Angie asked, “Did Mr. Lipid die and leave me some money?”
“Not that kind of estate. It’s a private compound on the island.”
“So you would be the caretaker.”
“Manager,” Teabull said tautly. “We need you out here right away.”
“It’s late, sir, and I have a dinner date,” Angie said. “Tell me what you’ve got.”
“What we’ve got is a nightmare.”
“No offense, but everyone who calls me says that.”
“Does everyone who calls offer you a fee of two thousand dollars?”
Angie stepped back into her dirty khakis.
“The address, please,” she said.
* * *
—
She drove up the driveway of Lipid House and pulled into the valet line. Moments later a brawny, brick-headed fellow in a pale tuxedo approached her truck and asked to see her invitation.
“I have none, sir.”
“You must be at the wrong place. This is the Stars-and-SARS event.” The man wore an ear bud, and a peanut microphone clipped to his lapel. He said, “Please turn this vehicle around and leave.”
Angie said she’d been summoned by the manager of the estate. “He made it sound like an emergency,” she added.

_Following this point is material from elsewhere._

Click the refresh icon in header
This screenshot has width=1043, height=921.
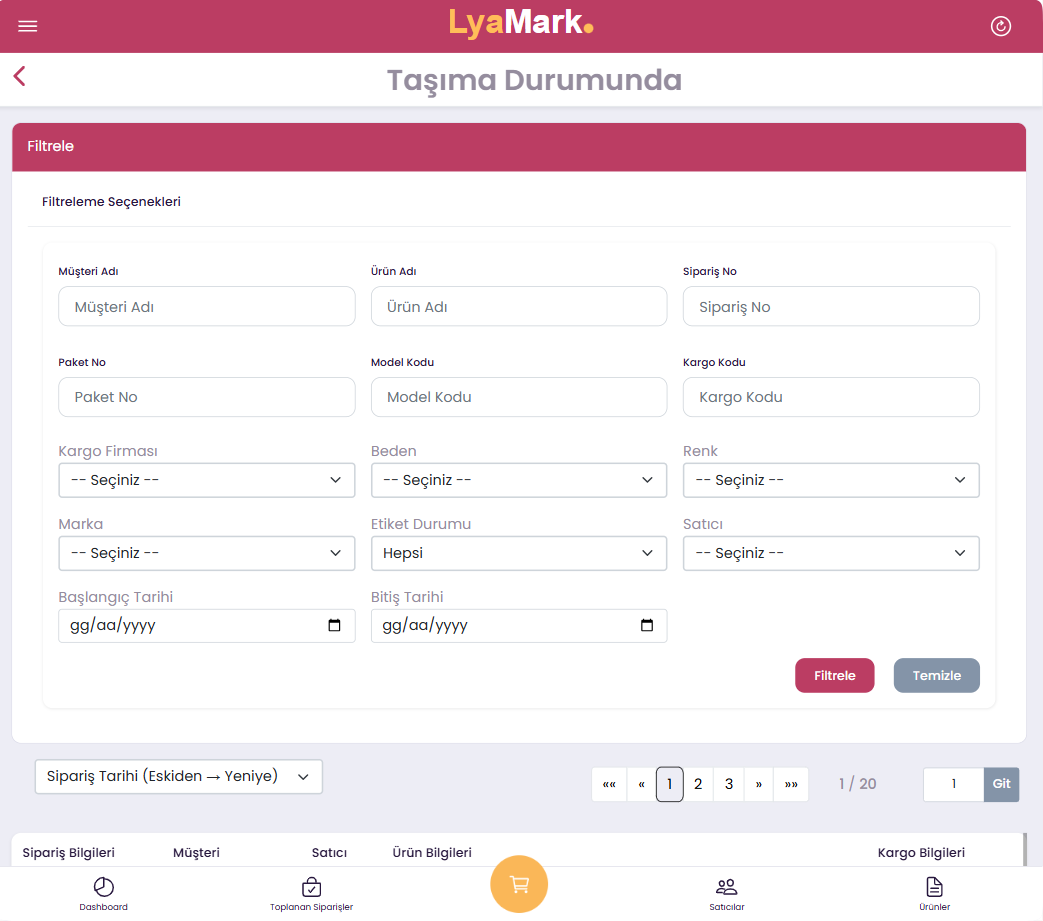coord(1000,26)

Brick Head relayed this information to his lapel and awaited instructions. Dutifully he stayed beside the pickup as Angie inched forward in the valet line. Ahead of them, couples were emerging with varying degrees of fragility from limo
usines, hired sedans and private luxury cars. Angie noted an absence of SUVs, which are impossible to exit gracefully in formal wear. All the women wore long gowns; evidently the men had been ordered not to deviate from tuxes.
Finally Brick Head tapped on Angie’s windshield and said, “Mr. Teabull wants you at the service gate right away. You’ll definitely need to turn around.”

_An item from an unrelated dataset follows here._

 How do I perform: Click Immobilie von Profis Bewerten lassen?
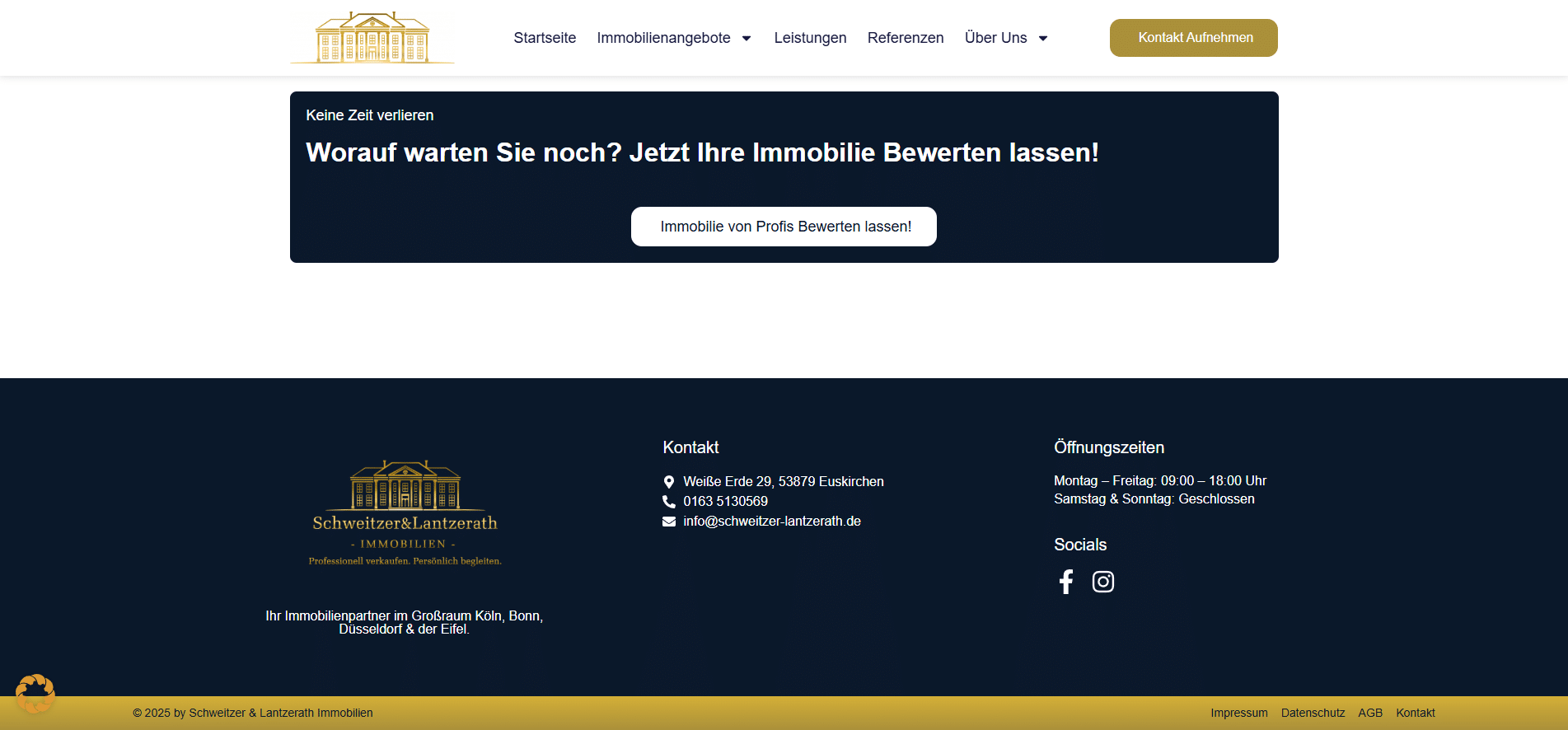click(x=784, y=227)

But Angie was too far along for that; in her rearview glowed a train of headlights stretching all the way to the road. Brick Head attempted to create a gap in the line, but the hunched white-haired driver of the Jaguar glued to Angie’s bumper refused to yield, defiantly rolling up his window when the security man approached.
The procession moved slowly toward the portico, where an elaborate ice sculpture spelled out “Stars for SARS!” above a foaming neon-blue fountain. Brick Head slipped into the shadows as Angie’s pickup—caked with swamp mud from the raccoon transport—began attracting comments. When she braked to a stop beside the ice sculpture, the valets reacted with wary reserve. None ventured forward, so Angie cranked up the radio and waited.

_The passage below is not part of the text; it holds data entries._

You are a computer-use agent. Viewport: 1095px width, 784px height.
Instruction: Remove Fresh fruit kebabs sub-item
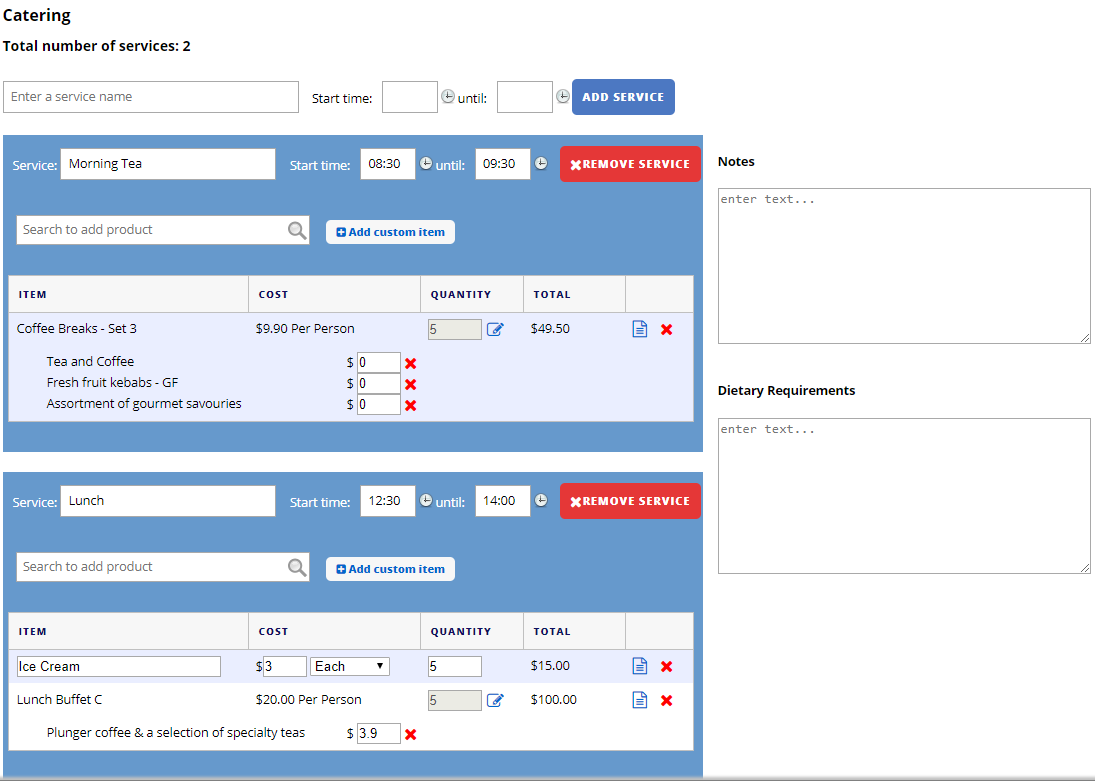click(x=410, y=384)
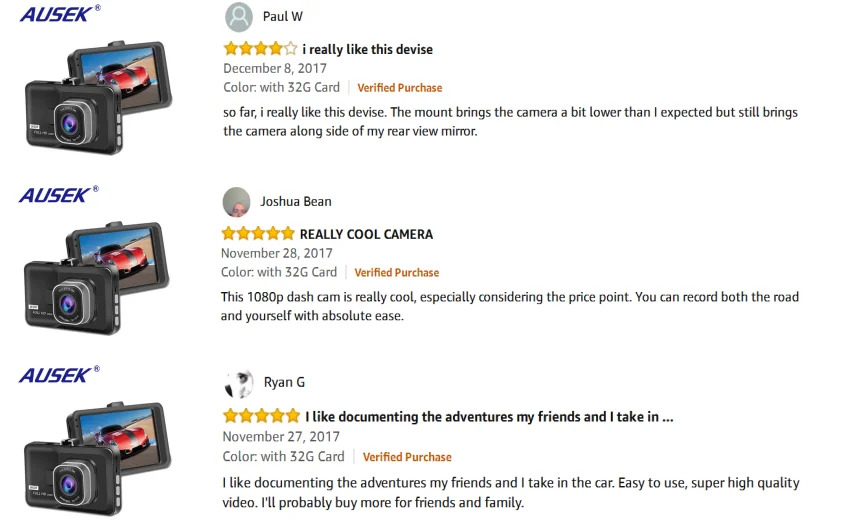Click "Verified Purchase" on the December 8 review

pyautogui.click(x=399, y=88)
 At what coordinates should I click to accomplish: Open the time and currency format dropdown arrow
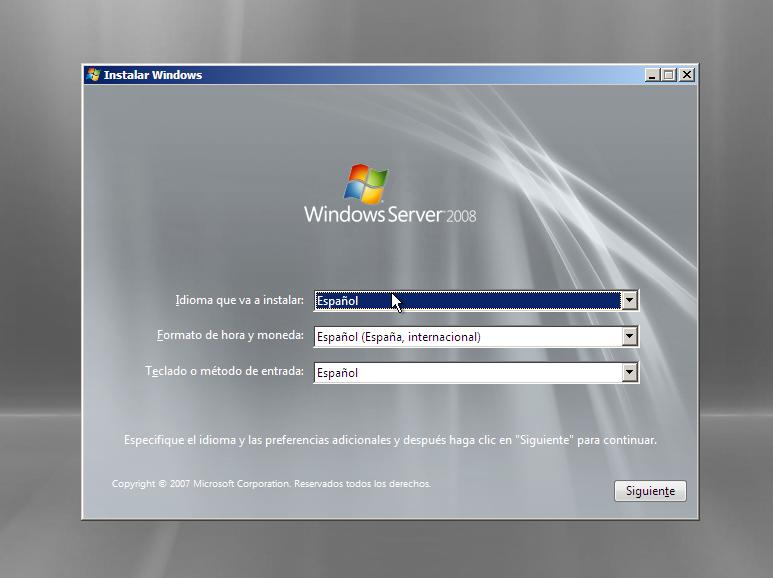point(629,337)
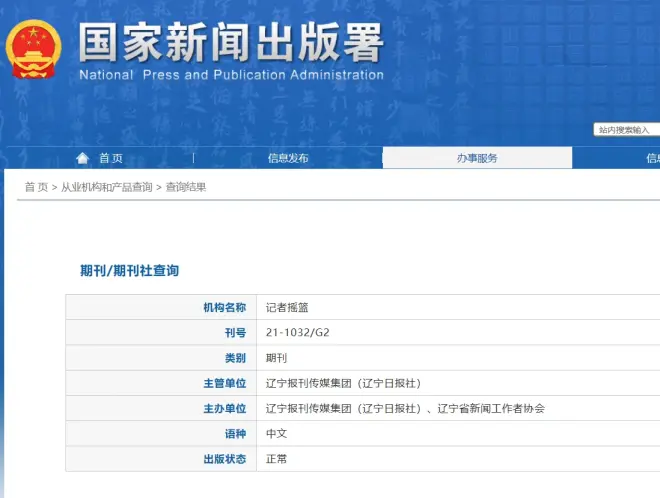Click the 类别 row value 期刊
Image resolution: width=660 pixels, height=498 pixels.
[276, 358]

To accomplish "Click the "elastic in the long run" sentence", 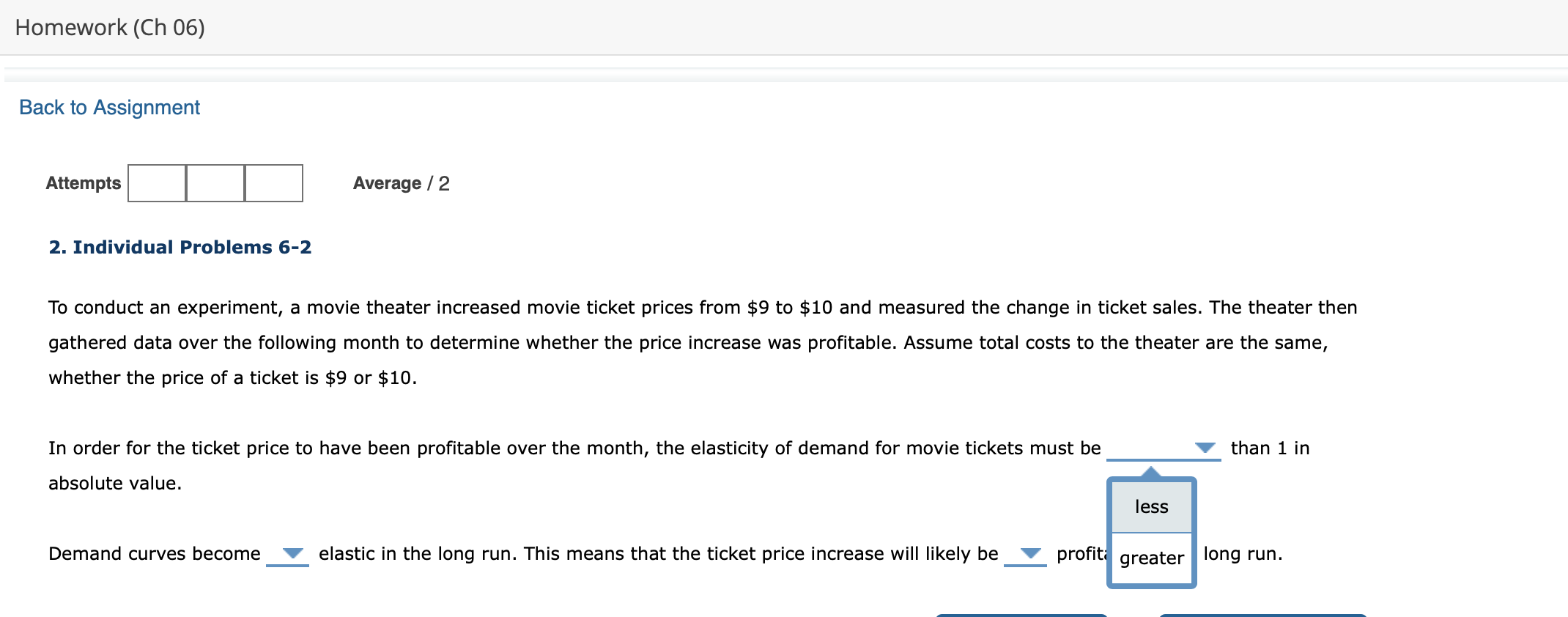I will (x=659, y=553).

A person that could only be Tripp Teabull appeared, roughly shoving one of the valets toward the truck. As soon as Angie stepped out, Teabull hustled her away from the curious guests.
On the veering golf-cart ride through the topiary, she asked, “Who are tonight’s ‘stars’?”
“Pardon me?”
“I know SARS is the disease, but who are the stars?”
“Technically SARS is not a disease, it’s an illness,” Teabull said. “The stars? Well, let’s see—Dr. Oz, Jack Hanna, Ann Coulter, and a former Mrs. Ron Perelman. They’re all on-site this evening.”
Angie whistled. “That is a recipe for crazy.”
Teabull parked beside a pond that was dimpled by cruising goldfish. Instead of yellow crime tape, purple velvet ropes had been strung through brass stanchions to secure the area to be avoided. Patrolling the perimeter were Brick Head and several other bodybuilder types. At Teabull’s command, one of the guards unclipped a segment of the cordon so that Angie and the caretaker could enter. They crossed a soft flawless lawn to a corner of the property illuminated by triangulated mobile floods. The powerful white beams were fixed high in a lush old banyan tree.
Teabull pointed needlessly with his own puny flashlight. “See?”